Opening yourself up to kink and kinky sex is opening yourself to a whole new world of possibilities. There are five times, ten times, twenty times the possibilities in the kink world than there are in vanilla relationships. And frankly, you’re not going to be into all of them. But someone else is. Just like you wouldn’t want someone making yuck faces at the thing that gets you off, so they wouldn’t either. Embrace the principle Your Kink Is Not My Kink, But Your Kink Is OK. 

Some resources: 

An interview with someone who lives the life: 

A sex educator goes to a dungeon to try things out: 

Books: 

There are loads of books out there, and I haven’t read all of them. These are the ones I personally have both read and found useful. I’m sure there are others that are good too. Just take everything with a grain of salt, realize that everything is based on personal experiences, and please, for the love of fuzzy handcuffs, don’t treat fictional novels like 101 guides. 

Playing on the Edge 

This is an ethnography of the kink community that really helped me when I was getting my feet. It’s absolutely essential to discover that you and the people like you are just that – people. (There’s another ethnography out there, called Techniques of Pleasure, but I haven’t read it so can’t comment on it.) 
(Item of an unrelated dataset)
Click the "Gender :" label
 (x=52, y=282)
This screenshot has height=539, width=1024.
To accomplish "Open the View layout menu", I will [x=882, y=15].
Living M/s: A Book for Masters, slaves, and Their Relationships 

Power Exchange 201. Dan and Dawn have been in the scene for a long time, actively presenting, writing, and educating. Their take on power exchange relationships really proved enlightening for me when I was a baby kinkster. (Incidentally, they also do a podcast – Erotic Awakenings – which is my all-time favorite sex-related podcast. Find that here: http://eroticawakening.libsyn.com/ ) 

Paradigms of Power 

Power Exchange 301. Proceed with caution, but do proceed. This is a collection of essays written by people who do full-time power exchange talking about how they personally do things. Because it’s coming from as many perspectives as the curator could find, and because he was trying hard to be as unbiased as possible, there are a few essays that make me want to fling the book against a wall. That said, there are some who struck a chord deep in my gut and gave me a new perspective on how I behave in relationships. And I have yet to see a collection containing such a wide variety of styles power exchange relationships so well expressed. So. Treat this book like a buffet. Take what you like, leave what you don’t. 

Real Service 

S-types 201, specifically how to do submission in non-sexy settings. Really useful to me when transitioning into a 24/7 relationship. Also enlightening about how I do service.